MRNAs in skin surface lipids unveiled atopic dermatitis at one month.

Abstract

The molecular pathogenesis of atopic dermatitis (AD), presenting skin barrier dysfunction and abnormal inflammations around 1-2 months is unreported. We aimed to examine the molecular pathogenesis of very early-onset AD by skin surface lipid-RNA (SSL-RNA) using a non-invasive technology in infants aged 1 and 2 months from a prospective cohort. We collected sebum by oil-blotting film of infants aged 1 and 2 months and analyzed RNAs in their sebum. We diagnosed AD according to the United Kingdom Working Party's criteria. Infants with AD aged one month showed lower expression of genes related to various lipid metabolism and synthesis, antimicrobial peptides, tight junctions, desmosomes, and keratinization. They also had higher expression of several genes involved in Th2-, Th17-, and Th22-type immune responses and lower expression of negative regulators of inflammation. In addition, gene expressions related to innate immunity were higher in AD infants.

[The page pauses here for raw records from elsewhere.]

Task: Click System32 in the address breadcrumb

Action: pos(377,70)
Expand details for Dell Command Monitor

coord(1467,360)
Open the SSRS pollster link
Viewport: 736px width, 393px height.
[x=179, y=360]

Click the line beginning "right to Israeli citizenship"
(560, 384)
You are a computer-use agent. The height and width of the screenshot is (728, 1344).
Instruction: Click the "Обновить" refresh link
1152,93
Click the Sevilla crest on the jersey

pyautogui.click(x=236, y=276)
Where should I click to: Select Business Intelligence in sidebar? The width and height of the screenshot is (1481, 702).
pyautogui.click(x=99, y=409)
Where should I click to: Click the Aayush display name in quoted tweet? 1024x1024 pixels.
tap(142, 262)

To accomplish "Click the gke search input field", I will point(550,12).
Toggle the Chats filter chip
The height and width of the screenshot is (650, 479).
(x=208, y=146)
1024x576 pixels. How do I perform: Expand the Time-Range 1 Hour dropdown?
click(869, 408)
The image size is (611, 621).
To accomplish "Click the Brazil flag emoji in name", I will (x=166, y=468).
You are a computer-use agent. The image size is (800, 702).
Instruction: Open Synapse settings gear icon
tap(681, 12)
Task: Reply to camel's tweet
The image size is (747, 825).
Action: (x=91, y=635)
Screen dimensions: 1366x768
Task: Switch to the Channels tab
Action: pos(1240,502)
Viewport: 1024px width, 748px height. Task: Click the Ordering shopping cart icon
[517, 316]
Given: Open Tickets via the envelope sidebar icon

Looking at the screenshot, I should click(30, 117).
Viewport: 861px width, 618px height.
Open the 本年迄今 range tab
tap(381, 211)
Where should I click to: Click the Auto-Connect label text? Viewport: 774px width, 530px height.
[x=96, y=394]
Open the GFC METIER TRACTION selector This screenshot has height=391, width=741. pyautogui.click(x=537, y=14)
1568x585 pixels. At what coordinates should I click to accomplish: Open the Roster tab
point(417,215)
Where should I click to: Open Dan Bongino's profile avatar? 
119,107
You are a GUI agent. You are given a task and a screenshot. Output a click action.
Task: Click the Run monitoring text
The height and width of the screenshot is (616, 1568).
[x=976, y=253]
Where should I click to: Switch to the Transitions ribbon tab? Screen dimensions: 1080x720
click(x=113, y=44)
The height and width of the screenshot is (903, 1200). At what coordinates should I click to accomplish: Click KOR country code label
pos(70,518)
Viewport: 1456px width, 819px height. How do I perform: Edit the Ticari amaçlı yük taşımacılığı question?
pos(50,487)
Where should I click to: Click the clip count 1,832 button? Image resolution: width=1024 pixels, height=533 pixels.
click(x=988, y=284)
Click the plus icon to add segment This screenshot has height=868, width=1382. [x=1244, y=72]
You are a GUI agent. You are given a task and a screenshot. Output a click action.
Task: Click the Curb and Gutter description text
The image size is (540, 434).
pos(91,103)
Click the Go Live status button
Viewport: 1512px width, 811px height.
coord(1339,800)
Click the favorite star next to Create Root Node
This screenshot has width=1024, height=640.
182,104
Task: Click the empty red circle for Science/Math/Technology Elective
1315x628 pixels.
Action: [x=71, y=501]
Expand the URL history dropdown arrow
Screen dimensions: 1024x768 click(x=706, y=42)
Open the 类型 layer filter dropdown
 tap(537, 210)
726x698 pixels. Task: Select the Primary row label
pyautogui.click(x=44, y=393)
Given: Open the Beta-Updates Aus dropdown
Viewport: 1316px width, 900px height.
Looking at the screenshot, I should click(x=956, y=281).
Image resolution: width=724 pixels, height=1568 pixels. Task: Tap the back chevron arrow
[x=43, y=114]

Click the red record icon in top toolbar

Infants aged one month with neonatal acne and diagnosed with AD aged two months already had gene expression patterns similar to AD aged one month in terms of redox, lipid synthesis, metabolism, and barrier-related gene expression. We identified molecular changes in barrier function and inflammatory markers that characterize the pathophysiology of AD in infants aged one month. We also revealed that neonatal acne at one month could predict the subsequent development of AD by sebum transcriptome data.